Home > Cost-effectiveness of single-dose versus two-dose HPV vaccination: a Markov cohort modelling analysis of a Kenya–India LMIC composite

A new peer-reviewed article uses a static Markov cohort model to compare single-dose and two-dose HPV vaccination schedules in a composite low- and middle-income country setting combining parameters from Kenya and India. The model follows 100,000 girls from age 9 across a lifetime horizon, estimating costs, cases and deaths averted, and DALYs averted under each schedule relative to no vaccination, while also exploring how assumptions around vaccine protection duration influence these results.

Key findings

  • Both single-dose and two-dose HPV vaccination were cost-saving and more effective than no vaccination, remaining cost-effective across probabilistic sensitivity analyses.
  • Under the base-case assumption of 20-year single-dose protection, single-dose vaccination averted more DALYs and saved more costs than the two-dose schedule (assumed lifelong protection), mainly due to higher effective coverage after accounting for second-dose dropout.
  • Scenario analyses showed that the cost-effectiveness advantage of single-dose over two-dose vaccination widened as second-dose dropout rates increased.
  • The relative cost-effectiveness of the two strategies was highly sensitive to assumptions around the duration of protection following a single dose.
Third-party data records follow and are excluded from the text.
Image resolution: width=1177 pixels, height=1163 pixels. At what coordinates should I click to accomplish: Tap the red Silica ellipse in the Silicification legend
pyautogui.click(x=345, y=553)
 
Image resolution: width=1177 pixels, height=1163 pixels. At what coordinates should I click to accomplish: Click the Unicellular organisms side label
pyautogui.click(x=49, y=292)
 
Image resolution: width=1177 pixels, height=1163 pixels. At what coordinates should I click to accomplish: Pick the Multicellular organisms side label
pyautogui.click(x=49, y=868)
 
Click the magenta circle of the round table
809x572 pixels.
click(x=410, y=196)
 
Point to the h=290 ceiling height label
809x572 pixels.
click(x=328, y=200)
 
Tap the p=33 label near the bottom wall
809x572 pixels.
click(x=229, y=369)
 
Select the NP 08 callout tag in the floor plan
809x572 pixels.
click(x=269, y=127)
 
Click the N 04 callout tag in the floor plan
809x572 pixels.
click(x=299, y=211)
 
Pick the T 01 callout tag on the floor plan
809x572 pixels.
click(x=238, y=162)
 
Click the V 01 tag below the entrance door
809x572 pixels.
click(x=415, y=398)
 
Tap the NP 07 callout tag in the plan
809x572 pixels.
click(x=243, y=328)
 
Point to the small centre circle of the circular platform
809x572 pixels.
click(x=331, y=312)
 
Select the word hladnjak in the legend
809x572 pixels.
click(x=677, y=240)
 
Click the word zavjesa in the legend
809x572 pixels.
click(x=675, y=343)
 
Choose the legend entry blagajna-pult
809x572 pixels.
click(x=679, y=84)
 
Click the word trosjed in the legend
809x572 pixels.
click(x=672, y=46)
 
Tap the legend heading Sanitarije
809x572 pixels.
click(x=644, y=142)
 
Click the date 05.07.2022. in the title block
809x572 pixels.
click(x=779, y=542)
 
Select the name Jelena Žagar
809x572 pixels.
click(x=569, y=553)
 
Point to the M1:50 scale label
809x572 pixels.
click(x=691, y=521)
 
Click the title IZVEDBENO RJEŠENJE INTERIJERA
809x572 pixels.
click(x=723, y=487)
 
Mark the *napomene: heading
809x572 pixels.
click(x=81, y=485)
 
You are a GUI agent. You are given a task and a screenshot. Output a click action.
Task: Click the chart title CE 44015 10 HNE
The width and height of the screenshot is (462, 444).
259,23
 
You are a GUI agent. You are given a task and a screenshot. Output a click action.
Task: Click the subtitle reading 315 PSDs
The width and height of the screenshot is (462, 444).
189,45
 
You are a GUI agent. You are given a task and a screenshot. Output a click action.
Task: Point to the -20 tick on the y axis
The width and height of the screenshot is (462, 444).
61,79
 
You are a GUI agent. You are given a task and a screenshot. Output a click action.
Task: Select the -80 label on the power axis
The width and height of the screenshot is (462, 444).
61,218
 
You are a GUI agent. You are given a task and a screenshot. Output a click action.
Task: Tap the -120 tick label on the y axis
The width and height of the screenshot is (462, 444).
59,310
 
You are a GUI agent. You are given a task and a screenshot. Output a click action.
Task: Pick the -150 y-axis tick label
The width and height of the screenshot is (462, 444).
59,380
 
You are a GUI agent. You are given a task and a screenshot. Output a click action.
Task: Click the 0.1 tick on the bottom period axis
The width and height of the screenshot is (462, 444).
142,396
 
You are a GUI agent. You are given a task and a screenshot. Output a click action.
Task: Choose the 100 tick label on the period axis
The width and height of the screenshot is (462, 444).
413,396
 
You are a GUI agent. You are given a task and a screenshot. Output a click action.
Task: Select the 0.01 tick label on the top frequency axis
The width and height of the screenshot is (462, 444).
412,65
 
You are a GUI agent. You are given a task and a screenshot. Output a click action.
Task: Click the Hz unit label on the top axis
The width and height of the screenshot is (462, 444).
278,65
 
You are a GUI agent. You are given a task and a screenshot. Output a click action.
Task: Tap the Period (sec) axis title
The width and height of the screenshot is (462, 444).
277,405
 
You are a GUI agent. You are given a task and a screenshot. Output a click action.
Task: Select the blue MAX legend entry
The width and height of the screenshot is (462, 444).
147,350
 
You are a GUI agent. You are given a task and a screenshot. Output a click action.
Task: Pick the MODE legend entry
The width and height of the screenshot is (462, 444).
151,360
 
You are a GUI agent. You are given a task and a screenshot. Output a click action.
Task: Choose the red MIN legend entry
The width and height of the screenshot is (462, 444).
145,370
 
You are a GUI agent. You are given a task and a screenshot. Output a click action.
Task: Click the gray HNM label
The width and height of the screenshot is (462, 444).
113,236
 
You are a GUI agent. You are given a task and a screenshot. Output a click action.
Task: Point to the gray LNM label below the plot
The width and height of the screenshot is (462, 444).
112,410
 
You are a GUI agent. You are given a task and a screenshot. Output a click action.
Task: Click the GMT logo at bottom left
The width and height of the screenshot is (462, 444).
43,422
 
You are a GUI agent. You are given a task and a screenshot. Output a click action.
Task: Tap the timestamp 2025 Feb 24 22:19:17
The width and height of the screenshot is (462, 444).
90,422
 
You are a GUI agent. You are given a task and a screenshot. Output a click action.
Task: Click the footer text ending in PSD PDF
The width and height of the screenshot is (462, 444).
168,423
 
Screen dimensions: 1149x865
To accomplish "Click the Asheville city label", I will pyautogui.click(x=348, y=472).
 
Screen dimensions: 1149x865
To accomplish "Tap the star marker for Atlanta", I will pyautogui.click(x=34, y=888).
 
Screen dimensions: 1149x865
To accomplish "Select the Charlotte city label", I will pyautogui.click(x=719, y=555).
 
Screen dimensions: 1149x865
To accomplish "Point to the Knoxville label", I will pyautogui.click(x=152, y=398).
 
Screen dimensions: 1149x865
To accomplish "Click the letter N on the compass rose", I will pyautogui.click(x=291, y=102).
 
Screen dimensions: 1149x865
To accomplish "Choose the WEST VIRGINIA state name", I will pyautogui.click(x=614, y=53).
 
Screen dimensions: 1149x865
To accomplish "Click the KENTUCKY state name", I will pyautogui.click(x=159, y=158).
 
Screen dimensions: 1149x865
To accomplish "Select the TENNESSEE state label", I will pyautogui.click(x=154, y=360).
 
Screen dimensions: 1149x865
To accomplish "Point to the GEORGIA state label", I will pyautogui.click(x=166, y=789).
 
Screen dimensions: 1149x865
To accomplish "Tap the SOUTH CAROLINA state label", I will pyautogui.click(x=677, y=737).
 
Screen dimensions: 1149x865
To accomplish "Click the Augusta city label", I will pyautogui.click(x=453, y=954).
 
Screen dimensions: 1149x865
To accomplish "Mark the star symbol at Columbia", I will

The authors show that the apparent DALY advantage of single-dose vaccination versus two-dose vaccination narrows or disappears if single-dose protection is shorter or longer than the 20-year base-case assumption.
  • Across all scenarios examined, the two-dose strategy prevented more invasive cervical cancer cases and deaths than the single-dose strategy, highlighting that conclusions differ depending on whether decision-makers prioritise DALYs averted or absolute cases and deaths prevented.

 

How can the findings be used?

These findings are relevant for countries implementing WHO’s single-dose HPV recommendation, highlighting the need to factor in local second-dose completion rates, evidence on protection duration, and choice of decision-making metric.